Periodic Reporting for period 1 - IDEAA (Techniques, methods and tools for Issue-Driven European Arena Analytics: supporting citizens to easily explore the trove of publicly available data to build a viewpoint on a specific issue.)
Reporting period: 2018-07-01 to 2020-06-30
Many datasets are available in RDF, several are on the European Data Portal. They are also increasingly being published as part of Linked Open Data whose aim is to relate information from different data sources through semantic links. For example, a source D1 exposes information about People while a source D2 exposes information about Companies. D1 contains data about "Bill Gates" and D2 contains data about "Microsoft". We can link them by adding a property "co-founded" from "Bill Gates" in D1 to "Microsoft" in D2.
This leads to great opportunities to analyze and monitor the many different aspects of our society and tremendous challenges in making sense of the data. A lot of public information is available. However, RDF graphs tend to grow very much in size, heterogeneity and complexity. They are hard to read and acquiring a comprehensive picture of their content is very difficult as it is easy to get lost in the huge amount of data. This lack of knowledge in an abundance of content hinders our full participation to modern society where basically all interactions are either directly digital, or are captured/recorded in digital fashion.

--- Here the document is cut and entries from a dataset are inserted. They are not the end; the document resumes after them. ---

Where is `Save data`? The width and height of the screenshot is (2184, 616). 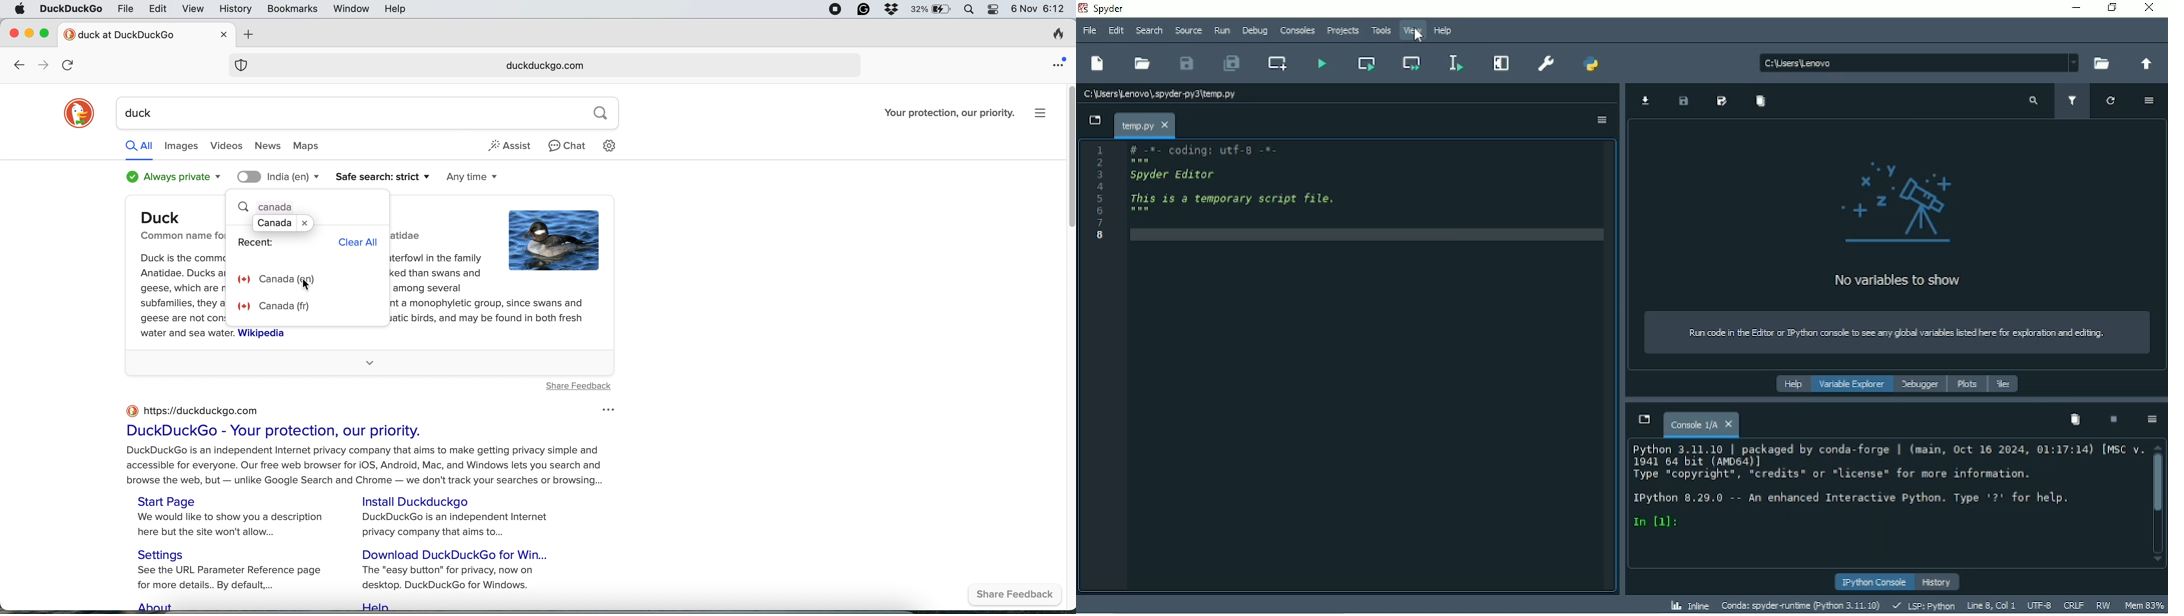 Save data is located at coordinates (1683, 102).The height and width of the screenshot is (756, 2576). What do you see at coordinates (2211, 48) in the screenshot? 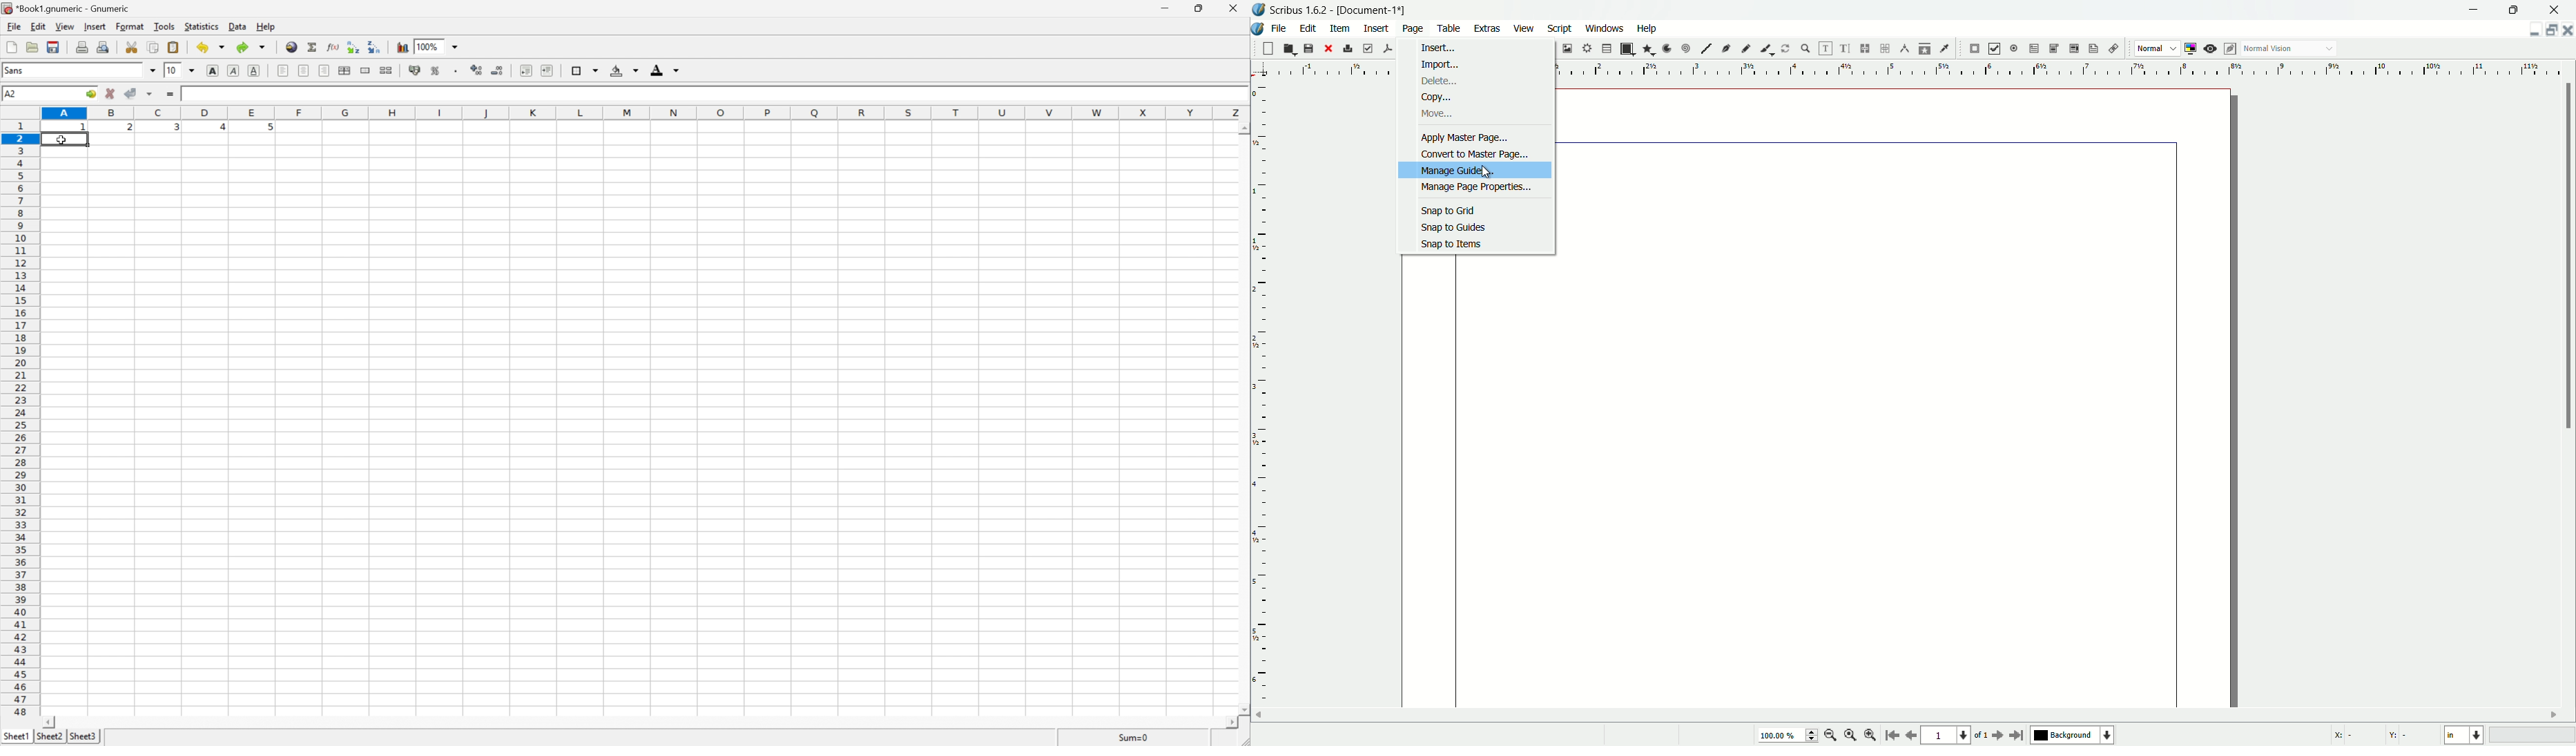
I see `preview mode` at bounding box center [2211, 48].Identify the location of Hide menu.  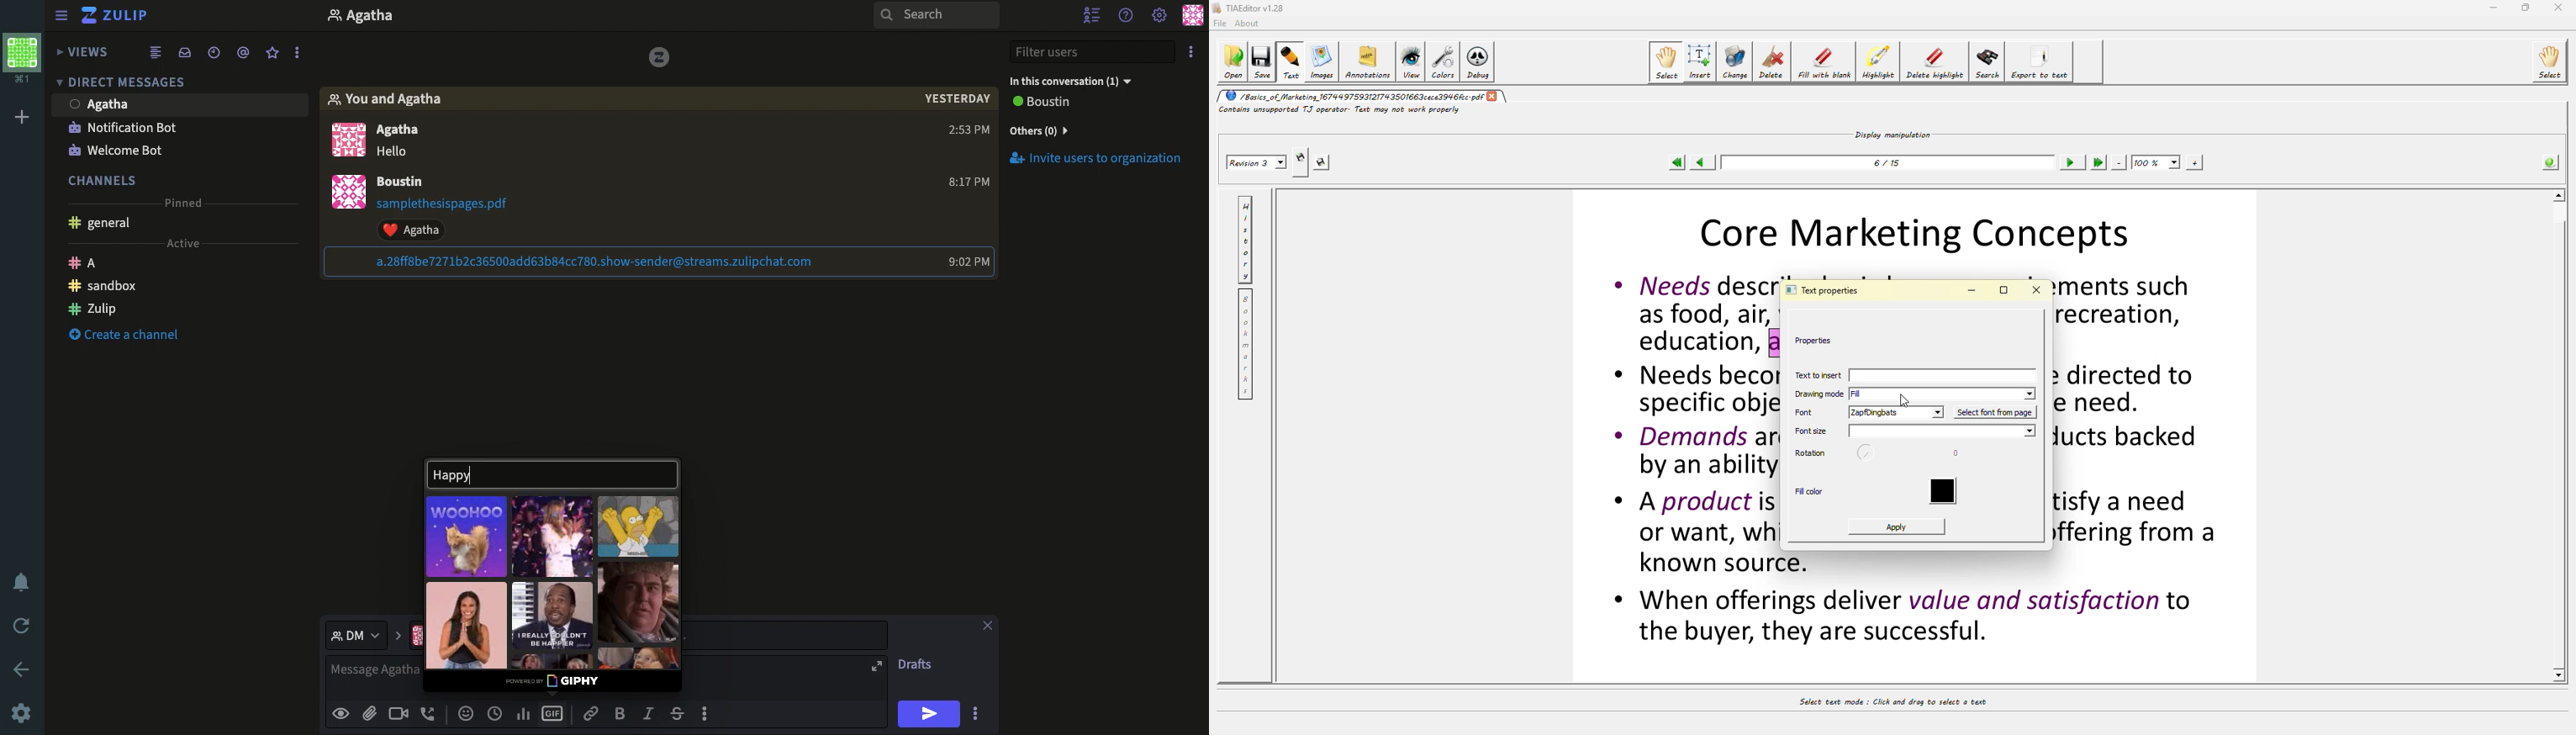
(61, 15).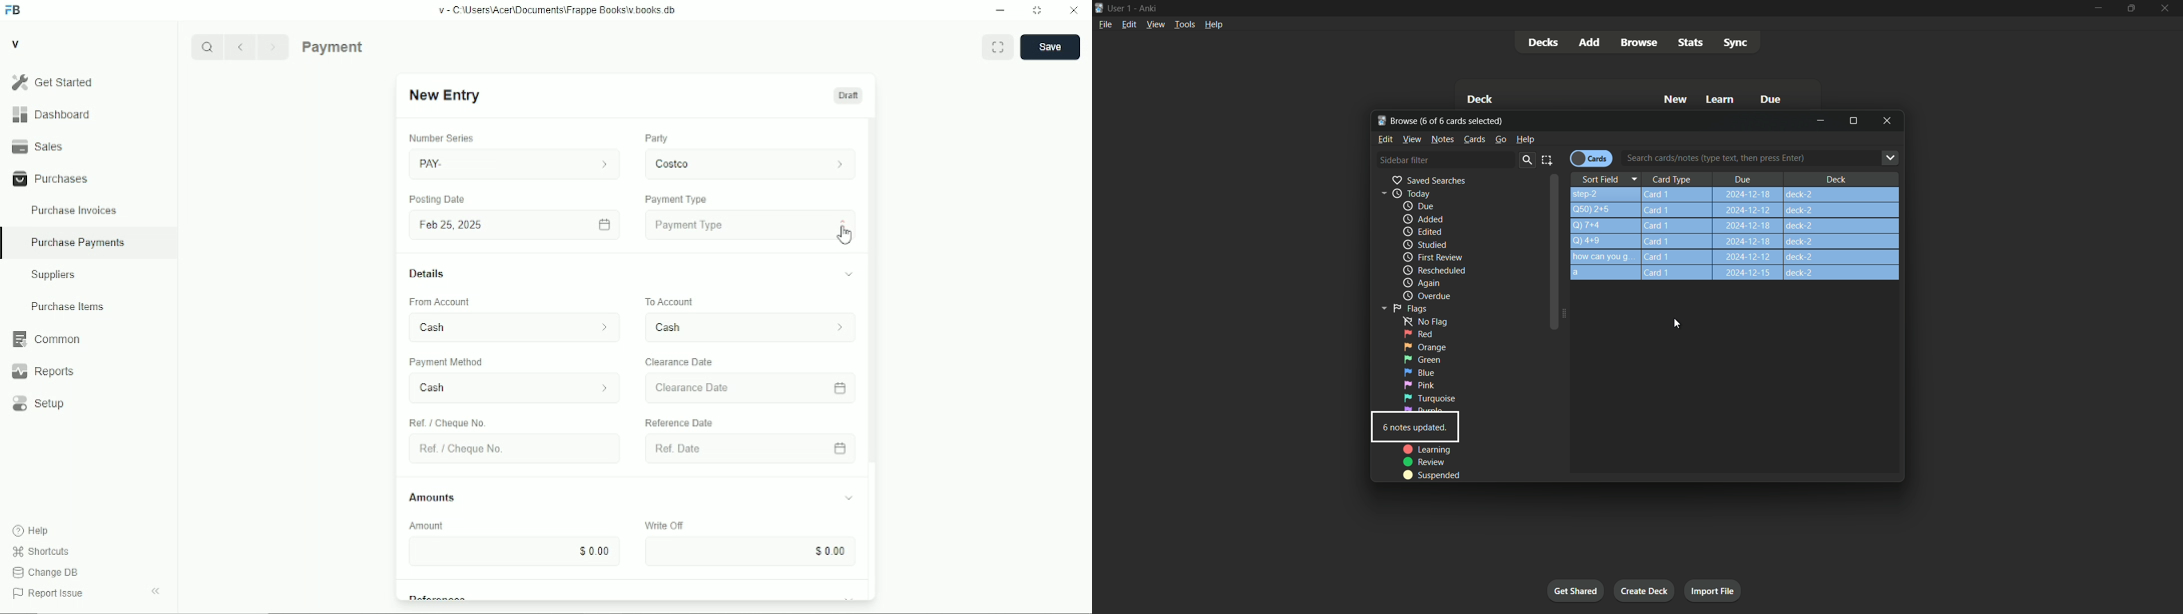 The height and width of the screenshot is (616, 2184). Describe the element at coordinates (1481, 99) in the screenshot. I see `Deck` at that location.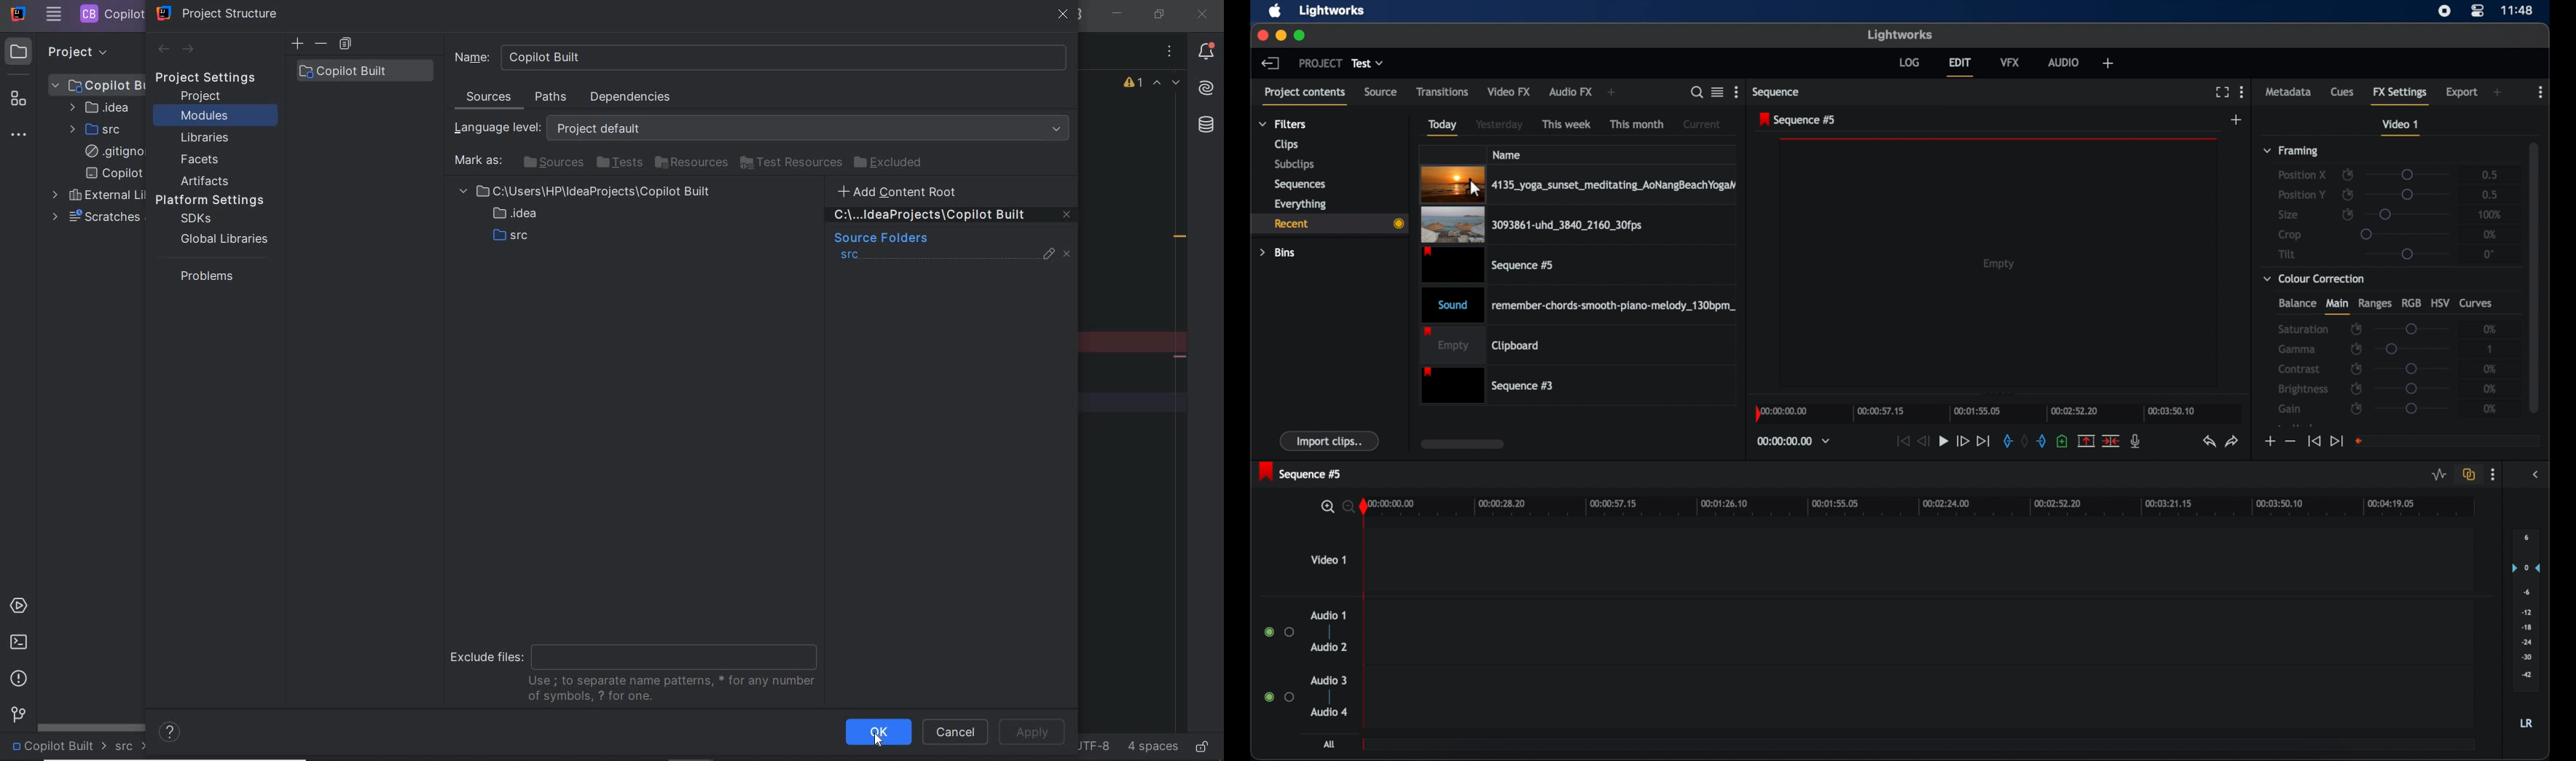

In IDEAA we worked to overcome such challenge by pursuing three main objectives: (O1) the extraction of succinct and meaningful knowledge from RDF graphs as a means of representing the content of the graphs, (O2) suggesting, in an efficient way, interesting and unexpected aspects of the data to users and (O3) comparing knowledge from different sources.
Objective O1 is to extract meaningful knowledge from RDF graphs. This knowledge is at the basis of data exploration as it represents data in terms of their properties and avoids flooding users with too much punctual information. To achieve O1 we first gave a formal definition of the notion of knowledge and then provided ways to extract such knowledge directly from RDF data.
We defined knowledge in terms of “multi-dimensional aggregates” (MDAs). Consider a dataset about CEOs; an MDA, e.g. would be “Average age of CEOs grouped by nationality and number of managed companies”. The dataset itself contains all the data of each CEO (e.g. name, surname, age, nationality, etc.), the MDA, instead, exposes a more general property, that is, aggregated data.
Formally, an MDA is composed of: a topic of interest (the CEOs), the dimensions of analysis (nationality and number of managed companies), the measures (age) and an aggregation function (average). We provided a formal semantics of MDAs and an extensive set of options to identify them directly from RDF graphs. We also proposed ways to automatically derive, from the original data, novel dimensions and measures. This feature greatly enriches the pool of candidate MDAs, thus providing several new angles of analysis.
Objective O2 is to suggest interesting or unexpected aspects of the data. Several meaningful knowledge can be extracted from RDF graphs. For the CEOs, we extract the “Average age of CEOs grouped by nationality and number of managed companies” and also the “Sum of the net worth of CEOs with political connections, grouped by country of origin”, etc. O2 is to identify, among these MDAs, the most interesting or unexpected ones.
To achieve O2 we first defined what interesting or unexpected means when dealing with MDAs, then we provided several strategies to isolate the best ones. Aggregates whose result shows a trend or unexpected peaks are consider interesting. We quantify their interestingness using the statistical moments. Then we look for the MDAs with the best score.
W generate many candidate MDAs and determining their score ca be quite costly depending on the size of the data. Being able to do it in reasonable time is crucial, thus, efficiency played a key role in O2 and in the project as a whole. We proposed novel techniques to efficiently (i) quantify the interestingness of an MDA by simultaneously computing the results of several MDAs and (ii) prune uninteresting MDAs using early stopping to identify, as soon as possible, those that we can be sure (based on strong statistical evidence) are not the best ones.
Objective O3 is to compare knowledge extracted from different sources and grasp similarities or differences between them. A source about CEOs shows the “Average age of CEOs grouped by nationality and number of managed companies” whereas a source about Managers of organizations might show a different trend in the same knowledge. This insight shows that CEOs behave differently than managers.
RDF natively allows to model heterogeneous data. A resource in the data might be of type CEO while another might be of type Manager. Moreover, it allows to define hierarchies between types, e.g. we can state that both CEO and CTO are subtypes of Manager. Thus, all CEOs are Managers and all CTOs are Managers as well.
To reach O3 we take advantage of such hierarchies. We extract MDAs from resources of different types, then, we provide a visual comparison of the found MDAs. We compare MDAs with the same dimensions, measure and aggregation function. This comparison is performed among resources whose types are part of the same hierarchy. Thus, given the MDA “Average age grouped by nationality and number of managed companies”, we visualize its results considering the three heterogeneous sets of resources: CEOs, CTOs and Managers.
The results of our research have been published and presented on two international and one national conference. We took part to 4 poster sessions and disseminated our results through a website, regular seminars and social media activities.